Respondents’ claim that petitioners must submit proof of the involvement of CETEC in the formulation, administration, supervision and evaluation of the purported clinical portion of their educational programs finds support in 8 NYCRR 60.2, which provides, in part, "Clinical clerkship as used in this Part shall mean a supervised educational experience which is part of the clinical component of a program of undergraduate medical education” (emphasis in original). The record is devoid of any proof that the clinical rotations were a part of a curriculum and of a program of medical education as required by the regulation. Petitioners have not submitted acceptable documentation that the clinical rotations were performed under the aegis of CETEC. The unambiguous words "a medical program” have reasonably been interpreted by the Department as meaning an integrated program, and not an accumulation of rotations arranged by petitioners or others. The *917Department’s interpretation of the governing statute (Education Law § 6524), its regulations and the records before it is rational since CONES failed to verify CETEC’s involvement in petitioners’ clinical rotations (see, Matter of Action Elec. Contrs. Co. v Goldin, 64 NY2d 213, 221; Matter of Johnson v Joy, 48 NY2d 689, 691; Matter of Howard v Wyman, 28 NY2d 434, 438). The determinations at issue herein, requiring the exercise of agency discretion, should therefore be upheld (see, Matter of Smith v University of State of N. Y., 49 AD2d 969, 970; Matter of Tomanio v Board of Regents, 43 AD2d 643, 644, affd 38 NY2d 724).

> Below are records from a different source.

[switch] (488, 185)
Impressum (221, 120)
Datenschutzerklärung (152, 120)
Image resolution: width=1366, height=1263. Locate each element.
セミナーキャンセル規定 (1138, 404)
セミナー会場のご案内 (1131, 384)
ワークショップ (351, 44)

Petitioners have not established a clear legal right to receive their medical licenses and, accordingly, are not entitled to compel issuance of such licenses through an article 78 proceeding in the nature of mandamus (see, Klostermann v Cuomo, 61 NY2d 525, 539; Matter of Legal Aid Socy. v Scheinman, 53 NY2d 12, 16; Matter of Peasley v Flacke, 98 AD2d 915, 916).
Judgments reversed, on the law, without costs, determinations confirmed and petitions dismissed.
Appeals from orders dismissed, as academic, without costs. Mahoney, P. J., Kane, Casey, Weiss and Mercure, JJ., concur.